Tisch College Distinguished Speaker Series hosts Michael Steele

Michael Steele, political analyst at MSNBC and former chairperson of the Republican National Committee, speaks at a Tisch College webinar on Thursday. Sophie Dolan / The Tufts Daily

The Jonathan M. Tisch College of Civic Life hosted the latest event in its Distinguished Speaker Series, a conversation with Michael Steele, on April 1. Steele was the first African American elected to statewide office in Maryland, where he was lieutenant governor from 2003 to 2007; the chairperson of the Republican National Committee from 2009 until 2011; and is now a political analyst at MSNBC.

Tisch College Dean Alan Solomont (A’70) delivered opening remarks and provided context for Steele’s impactful political career, explaining why he believes Steele is qualified to speak on some of the most important and complicated questions the nation is facing.

“One of those questions is certainly about the future of the conservative movement and the Republican Party,” Solomont said. “And today’s guest is uniquely qualified to provide some insight and perspective to that question.”

Solomont then introduced Deborah Schildkraut, a professor in the department of political science, as the event moderator. 

“[Professor Schildkraut] is an expert on American politics and psychology,” Solomont said. “At Tufts, she teaches courses like the politics of ethnicity and American identity, political psychology, public opinion and political representation in the United States.”

Schildkraut first brought up Steele’s childhood, noting that he grew up as a devout Catholic and studied for the priesthood.
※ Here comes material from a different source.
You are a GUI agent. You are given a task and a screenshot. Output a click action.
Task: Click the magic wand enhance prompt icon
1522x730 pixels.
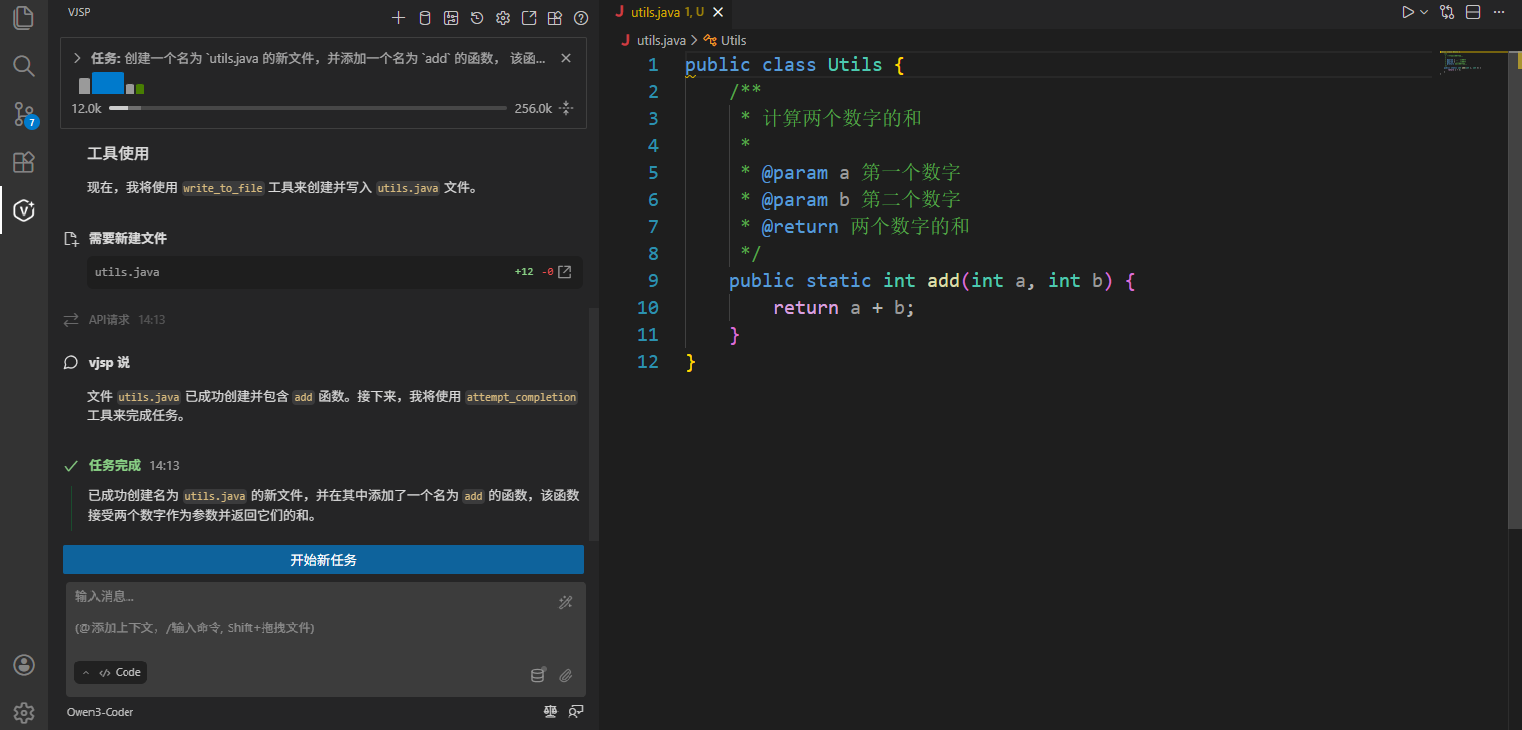[x=565, y=602]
She asked what led him to his positions in politics and the Republican Party.

Steele said his religious upbringing was a big contributor to his future career.

“It was grounding, it was very, very important,” Steele said. “It set for me how I would ultimately come to view the world and how I would experience the world, how I find the water’s edge where things are not any longer political but they’re, in fact, about people.” 

Schildkraut then asked about Steele’s upbringing in a “monolithic Democratic community” and Democratic family, inquiring how he moved to the Republican side of the spectrum as an adult.

“My mom told me to be an independent thinker,” Steele said. “Now that’s a blessing and a curse, to be honest.”

He discussed his investigation of the history of party politics.

“For over 100 years, African Americans voted for Republicans the way they vote for Democrats today,” Steele said. “I wanted to understand that more. So I realized that it was Black ideas and Black hands and Black politics that helped shape this new-forming party that was born out of the Whigs, known as the Republicans.”

Schildkraut asked about how Steele has overcome the impact of threats and hateful messages as a public figure. He offered advice to those interested in a career in politics, especially students. 

“If you don’t know who you are, don’t get in this game,” Steele said. “If you’re not ready to shut up and listen to what people around you are saying, you will never learn and, therefore, you will never grow, and, therefore, you will never be that good leader you want to be.”

He spoke further on the traits of a good leader.

“Always be prepared to lead, but never be afraid to follow,” Steele said.

Schildkraut next focused on Steele’s criticism of former president Donald Trump from within the Republican Party.

“When I criticized Donald Trump, I didn’t really care what anybody else inside the party thought about that because I was sharing my conviction,” Steele said. “I was sharing my voice, just as [Trump-supporting Republicans] were sharing their support: ‘Yeah, anything Trump wants to do, we’re there.'” 

Steele disagreed with the practice of blindly following the leader of the party you support. “This is not about one man, nor should it be,” Steele said. “It’s not about the party. It’s about the country I live in.”

Steele said he believes there is an existential crisis in the Republican Party right now. “I’ve been advocating for 20 plus years … we have to recognize where this trend line is going,” Steele said. 

He noted that many states that were once solidly red are shifting.

“You may be [red] today, but you won’t be in 10 years,” Steele said. “Virginia, check; North Carolina, on the bubble; Georgia, 2024, mark my words. Texas is a battleground state, and I will be surprised if the Republicans hold on and keep it.”

Steele also answered several questions posed directly by audience members before Schildkraut summarized other questions coming in, one of which was about the future of the Republican Party with respect to African American voters.

Steele was not hopeful. 

“Unless you can address what we see unfolding right now in the Chauvin trial, unless you can get behind and understand the angst around Black Lives Matter and why it came into being in the first place … then you haven’t begun to scratch the surface,” Steele said.

The event ended with a question asking whether Steele is optimistic that the Republican Party will do the work he has suggested to engage with African American voters.

“Not at this moment,” Steele said. “I’m waiting for a leader to make the sacrifice, to do the course correct.”